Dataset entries

= = = = = = =

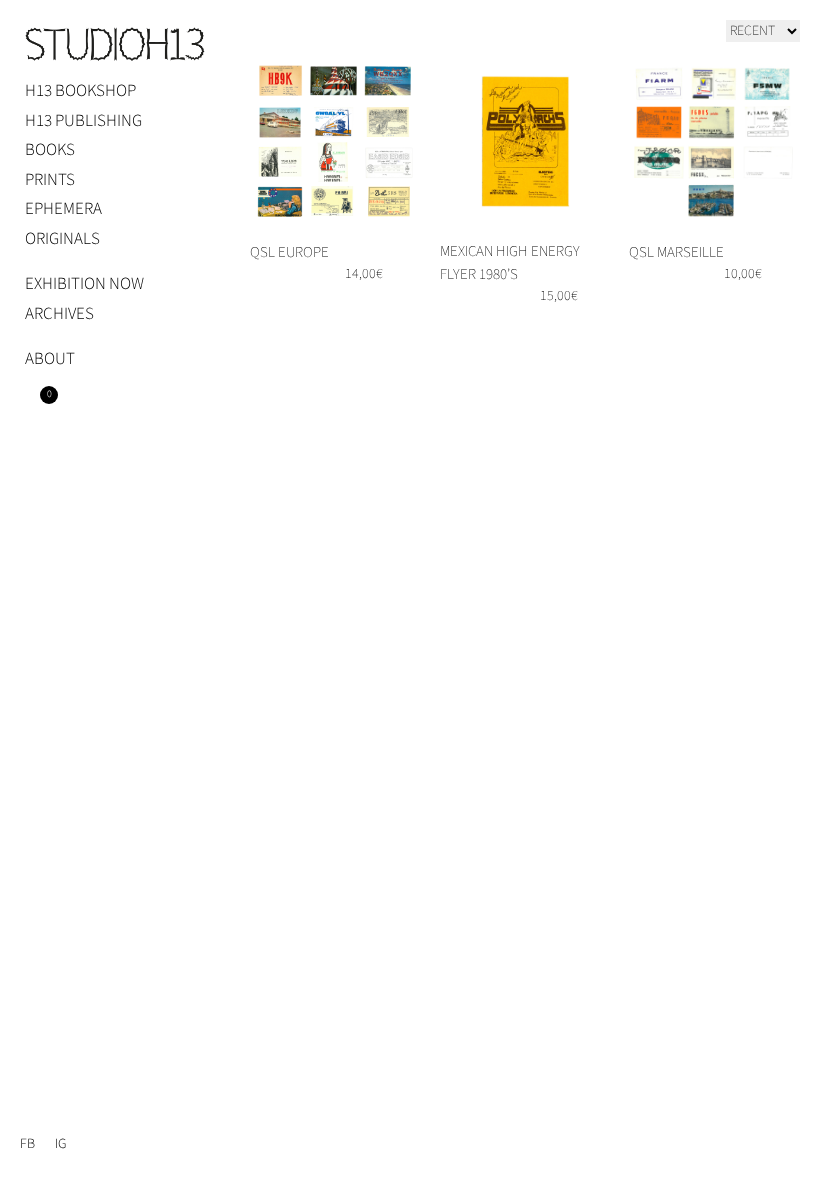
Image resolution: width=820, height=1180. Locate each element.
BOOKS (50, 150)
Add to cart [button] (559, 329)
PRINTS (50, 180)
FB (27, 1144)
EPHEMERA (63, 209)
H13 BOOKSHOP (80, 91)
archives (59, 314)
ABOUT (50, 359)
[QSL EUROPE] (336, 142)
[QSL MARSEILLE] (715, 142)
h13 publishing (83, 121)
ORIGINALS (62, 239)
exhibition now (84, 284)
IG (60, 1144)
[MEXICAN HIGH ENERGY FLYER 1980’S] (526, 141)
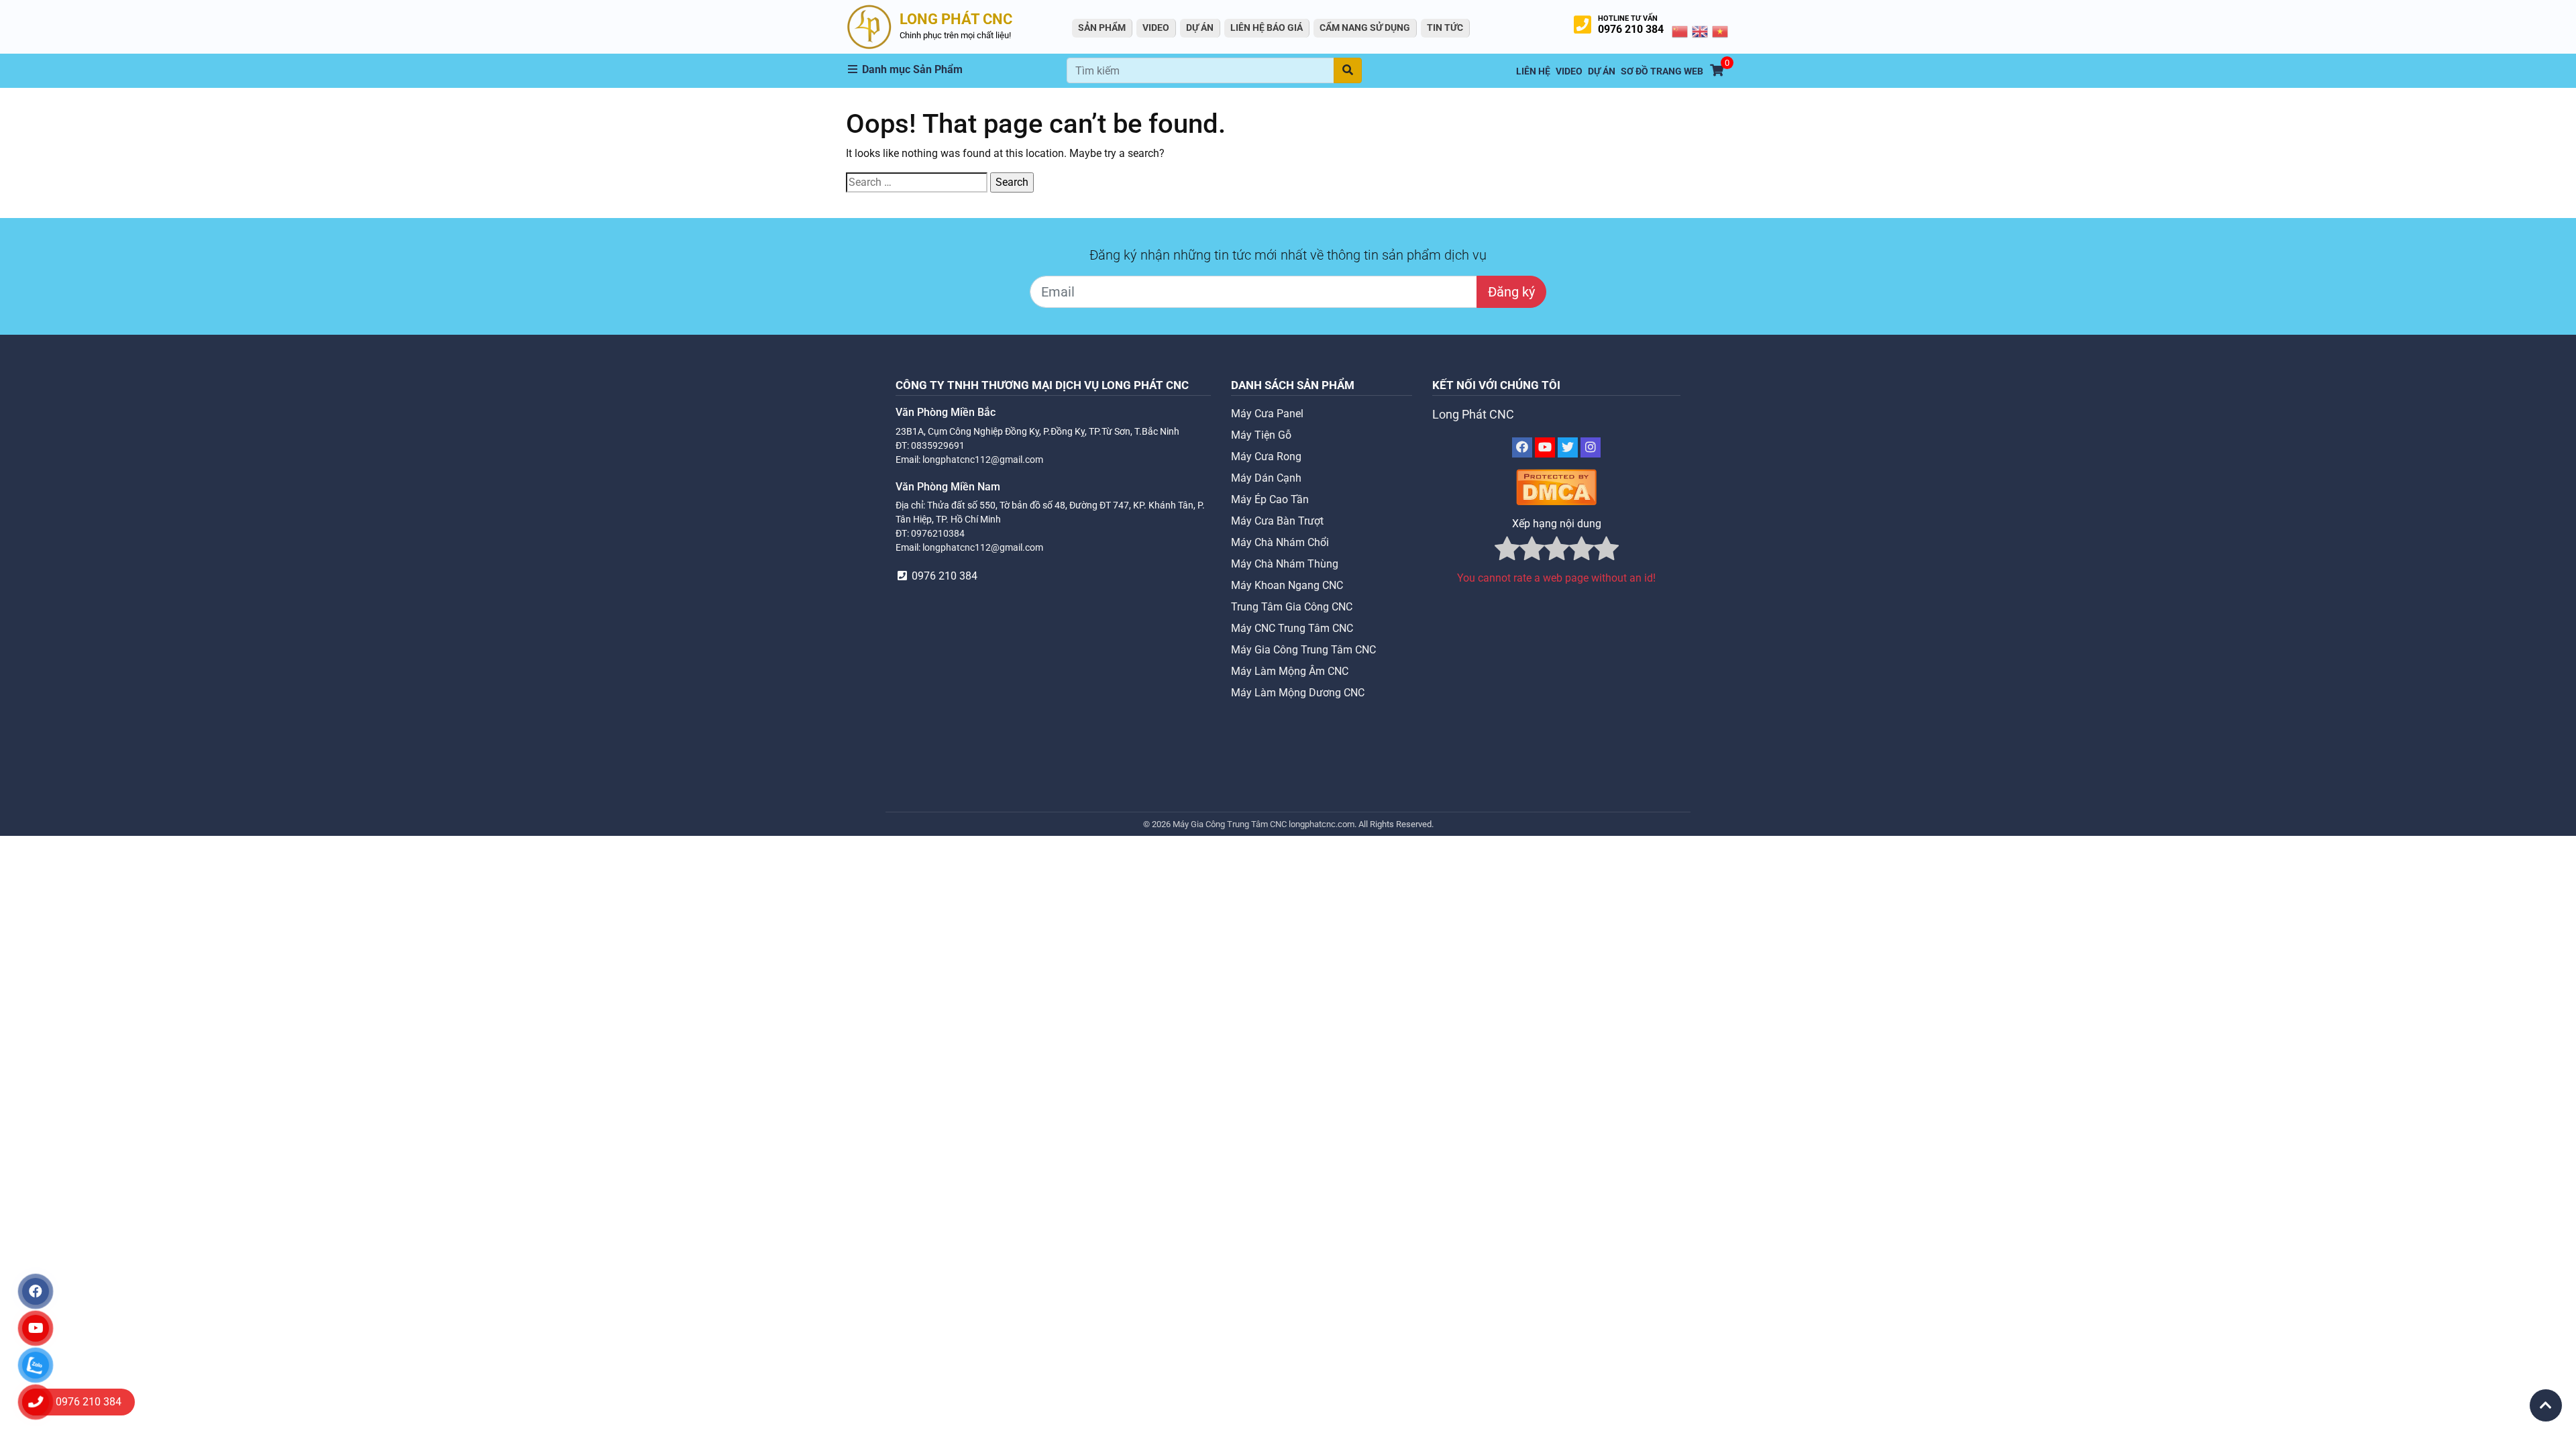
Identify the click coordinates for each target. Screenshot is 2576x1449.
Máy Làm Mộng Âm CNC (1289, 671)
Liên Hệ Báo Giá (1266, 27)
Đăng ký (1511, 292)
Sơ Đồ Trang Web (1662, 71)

= = = = = = =

Prompt
From the line containing "exhibition now (84, 284)" to the final line of the entries, both included, transcribe every line exactly, omit the pictures, and add nothing more.

Written response
exhibition now (84, 284)
IG (60, 1144)
[MEXICAN HIGH ENERGY FLYER 1980’S] (526, 141)
Identify the click coordinates for each target. Screenshot is 2576x1449.
Máy Làm Mộng Âm CNC (1289, 671)
Liên Hệ Báo Giá (1266, 27)
Đăng ký (1511, 292)
Sơ Đồ Trang Web (1662, 71)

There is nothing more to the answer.